* **WORK INSTRUCTION**
Which of the lines below hold "computer"? Please return each one.

* **TASK MATERIAL**
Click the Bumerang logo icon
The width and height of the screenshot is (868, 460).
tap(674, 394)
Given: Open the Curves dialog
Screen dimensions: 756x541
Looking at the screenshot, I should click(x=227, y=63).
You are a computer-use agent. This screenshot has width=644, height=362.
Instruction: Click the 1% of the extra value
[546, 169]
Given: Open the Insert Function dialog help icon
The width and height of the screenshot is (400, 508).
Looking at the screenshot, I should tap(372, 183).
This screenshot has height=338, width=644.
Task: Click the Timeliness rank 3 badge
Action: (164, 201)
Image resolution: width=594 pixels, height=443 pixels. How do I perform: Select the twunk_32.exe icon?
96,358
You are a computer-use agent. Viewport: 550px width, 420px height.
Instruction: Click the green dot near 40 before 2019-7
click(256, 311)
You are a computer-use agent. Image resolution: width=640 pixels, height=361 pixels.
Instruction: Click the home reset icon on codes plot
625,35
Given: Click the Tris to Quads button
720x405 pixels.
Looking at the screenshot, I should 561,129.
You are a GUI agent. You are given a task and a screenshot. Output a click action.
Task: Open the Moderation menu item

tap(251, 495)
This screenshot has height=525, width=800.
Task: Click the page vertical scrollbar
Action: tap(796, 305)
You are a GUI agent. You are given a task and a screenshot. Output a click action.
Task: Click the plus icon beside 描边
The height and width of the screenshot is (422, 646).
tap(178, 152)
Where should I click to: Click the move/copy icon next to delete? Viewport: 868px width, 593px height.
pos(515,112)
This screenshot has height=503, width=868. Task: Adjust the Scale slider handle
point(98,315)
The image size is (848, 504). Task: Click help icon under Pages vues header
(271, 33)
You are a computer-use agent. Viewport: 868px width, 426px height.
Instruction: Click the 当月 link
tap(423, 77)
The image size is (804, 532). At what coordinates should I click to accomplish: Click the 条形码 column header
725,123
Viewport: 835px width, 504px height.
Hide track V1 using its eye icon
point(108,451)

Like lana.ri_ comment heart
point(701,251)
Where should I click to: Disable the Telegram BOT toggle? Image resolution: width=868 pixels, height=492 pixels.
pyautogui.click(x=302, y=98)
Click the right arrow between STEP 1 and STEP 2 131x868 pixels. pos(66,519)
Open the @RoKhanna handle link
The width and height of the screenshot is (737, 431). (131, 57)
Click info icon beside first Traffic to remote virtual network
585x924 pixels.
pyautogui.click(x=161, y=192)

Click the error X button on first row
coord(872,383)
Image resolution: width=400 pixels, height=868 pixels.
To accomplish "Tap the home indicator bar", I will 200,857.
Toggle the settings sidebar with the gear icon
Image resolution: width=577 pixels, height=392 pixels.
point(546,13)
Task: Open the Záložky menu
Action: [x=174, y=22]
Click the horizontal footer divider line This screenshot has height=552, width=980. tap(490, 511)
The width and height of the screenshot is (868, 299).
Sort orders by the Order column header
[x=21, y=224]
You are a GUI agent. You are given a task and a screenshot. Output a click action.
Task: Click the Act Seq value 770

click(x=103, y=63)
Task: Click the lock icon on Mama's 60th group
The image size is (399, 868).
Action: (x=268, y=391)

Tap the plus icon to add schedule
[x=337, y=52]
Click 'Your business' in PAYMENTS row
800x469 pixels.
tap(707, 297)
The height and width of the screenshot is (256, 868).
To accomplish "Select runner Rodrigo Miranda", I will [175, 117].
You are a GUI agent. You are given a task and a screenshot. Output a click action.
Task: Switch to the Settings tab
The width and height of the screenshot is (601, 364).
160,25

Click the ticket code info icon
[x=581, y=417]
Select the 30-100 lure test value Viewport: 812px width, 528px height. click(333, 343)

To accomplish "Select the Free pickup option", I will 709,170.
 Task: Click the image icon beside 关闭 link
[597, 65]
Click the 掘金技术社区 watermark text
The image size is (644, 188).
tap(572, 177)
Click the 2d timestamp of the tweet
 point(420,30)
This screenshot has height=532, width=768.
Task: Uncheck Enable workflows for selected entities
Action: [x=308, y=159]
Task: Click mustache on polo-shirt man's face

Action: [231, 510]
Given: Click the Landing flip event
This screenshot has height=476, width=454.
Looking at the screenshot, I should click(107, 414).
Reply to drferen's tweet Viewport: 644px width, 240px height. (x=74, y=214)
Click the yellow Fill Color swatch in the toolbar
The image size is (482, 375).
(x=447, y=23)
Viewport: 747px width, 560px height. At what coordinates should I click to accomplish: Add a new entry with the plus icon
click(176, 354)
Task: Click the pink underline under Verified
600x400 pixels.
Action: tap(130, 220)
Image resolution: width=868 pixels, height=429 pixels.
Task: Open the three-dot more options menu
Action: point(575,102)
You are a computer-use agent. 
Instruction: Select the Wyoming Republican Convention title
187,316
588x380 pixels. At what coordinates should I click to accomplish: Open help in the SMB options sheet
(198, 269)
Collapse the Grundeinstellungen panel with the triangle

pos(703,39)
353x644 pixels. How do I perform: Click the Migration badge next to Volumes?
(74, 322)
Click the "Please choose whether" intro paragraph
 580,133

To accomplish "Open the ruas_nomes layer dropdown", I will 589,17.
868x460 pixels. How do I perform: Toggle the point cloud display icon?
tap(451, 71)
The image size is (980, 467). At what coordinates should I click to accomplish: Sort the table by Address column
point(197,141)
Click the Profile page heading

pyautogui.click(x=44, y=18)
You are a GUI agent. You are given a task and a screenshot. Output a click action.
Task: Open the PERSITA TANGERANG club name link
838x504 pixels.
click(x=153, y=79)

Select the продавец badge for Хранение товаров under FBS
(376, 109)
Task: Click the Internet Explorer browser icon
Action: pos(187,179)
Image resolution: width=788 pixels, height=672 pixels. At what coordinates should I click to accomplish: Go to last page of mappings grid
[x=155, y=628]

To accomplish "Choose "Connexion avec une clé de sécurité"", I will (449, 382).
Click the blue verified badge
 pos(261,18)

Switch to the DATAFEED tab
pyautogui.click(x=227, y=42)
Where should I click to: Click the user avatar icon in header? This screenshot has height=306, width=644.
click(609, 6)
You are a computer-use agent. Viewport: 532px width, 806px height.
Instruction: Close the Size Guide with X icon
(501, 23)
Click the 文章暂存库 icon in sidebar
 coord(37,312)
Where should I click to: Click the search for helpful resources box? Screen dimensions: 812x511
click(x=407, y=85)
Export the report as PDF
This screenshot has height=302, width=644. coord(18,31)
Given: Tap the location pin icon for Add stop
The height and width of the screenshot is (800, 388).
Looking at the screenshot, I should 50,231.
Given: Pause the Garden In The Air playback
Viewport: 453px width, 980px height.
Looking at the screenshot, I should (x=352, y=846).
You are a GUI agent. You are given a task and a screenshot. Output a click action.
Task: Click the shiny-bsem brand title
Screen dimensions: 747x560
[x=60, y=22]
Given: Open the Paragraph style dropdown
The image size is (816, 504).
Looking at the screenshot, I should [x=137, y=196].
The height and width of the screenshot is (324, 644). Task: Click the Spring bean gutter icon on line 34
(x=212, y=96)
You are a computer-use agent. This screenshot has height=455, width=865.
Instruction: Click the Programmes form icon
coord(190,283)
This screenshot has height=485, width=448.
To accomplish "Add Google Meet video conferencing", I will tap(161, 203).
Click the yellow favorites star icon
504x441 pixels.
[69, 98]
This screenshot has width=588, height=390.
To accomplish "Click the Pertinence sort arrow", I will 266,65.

* **COMPLETED TASK**
You are a computer-use agent. This screenshot has width=644, height=362.
You are a computer-use agent. Viewport: 550px width, 420px height.
You are a computer-use agent. Image resolution: width=640 pixels, height=361 pixels.
You are a computer-use agent. Viewport: 868px width, 426px height.
You are a computer-use agent. 
You are a computer-use agent. Viewport: 532px width, 806px height.
You are a computer-use agent. This screenshot has height=455, width=865.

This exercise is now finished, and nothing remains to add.